Naturalmente, cuanta más credibilidad se haya perdido previamente menor es el margen, menos posible es posponer el ajuste al futuro y más complicado y doloroso resulta todo. Por otra parte, parece razonable pensar que alguna relación habrá entre credibilidad y cumplimiento de compromisos. También lo parece que resulta aconsejable acompañar el ajuste fiscal con políticas estructurales adecuadas. Aunque sus efectos se materialicen a largo plazo, en la medida que aumentan el potencial de crecimiento, permiten tener expectativas de una mejor situación futura y contribuyen a restaurar la confianza en la economía del país, refuerzan la credibilidad del programa y pueden ayudar a reactivar la inversión y el consumo a corto plazo. Y volviendo a los medios, qué gastos se recorten y qué impuestos suban pueden influir en esta cuestión. Para una visión del conjunto del plan adoptado por el Gobierno ver aquí.
La economía es compleja. Depende del comportamiento y las decisiones de millones de personas que sienten y piensan.

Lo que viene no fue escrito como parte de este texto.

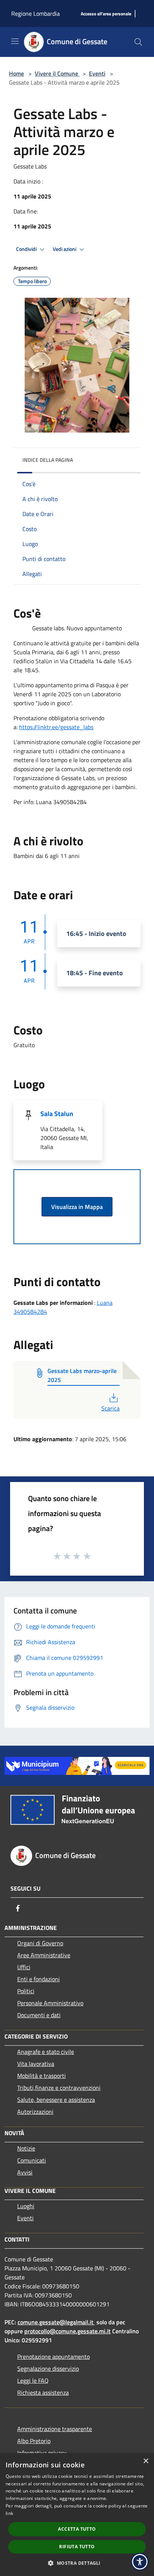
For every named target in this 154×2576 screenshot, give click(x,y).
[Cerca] (138, 41)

Los resultados de un programa de reducción del déficit público, su éxito o su fracaso, incluso sus efectos sobre la producción a corto plazo dependen de muchos factores y no son seguros.
Al final resulta que hablar de ajustes fiscales es un poco como hablar de fútbol. Los ajustes fiscales son así. Unas veces se gana y otras se pierde. Pero cuanto mejor se juega más probable es ganar, aunque no sea seguro. Cuanto mejor el diseño y la aplicación del ajuste más probable es que salga bien, aunque no sea seguro. Por supuesto, mejor no llegar a los penalties. Y la próxima semana, hablaremos del gobierno.
Con lo de que la economía es compleja no puedo estar más de acuerdo. El déficit se regula (es un decir) a partir de los ingresos y los gastos. Uno podría hacer una ecuación dinámica diferenciando ingresos y gastos para tener una estimación de lo que cabe esperar en cuanto a sus efectos. Pero, a diferencia de la economía doméstica, aquí los ingresos dependen de los gastos y los gastos de los ingresos. Por aquello del crecimiento. O sea que las derivadas son un lío y hay que afinar mucho en las estimaciones. En algún otro sitio lo hablaba de la necesidad de tener alguna estimación razonable de las elasticidades totales del déficit en relación a cada euro que se gasta y de cada euro que se ahorra. Porque la confianza de los mercados no sólo depende del afán cumplidor con Merkel de nuestro Sastrecillo Valiente (léase Montoro), sino con la expectativa de que no nos hundamos de puro éxito. Porque la cifra de parados no es fácil de esconder para nuestros acreedores, que difícilmente pueden pensar que «España va bien» por estos derroteros.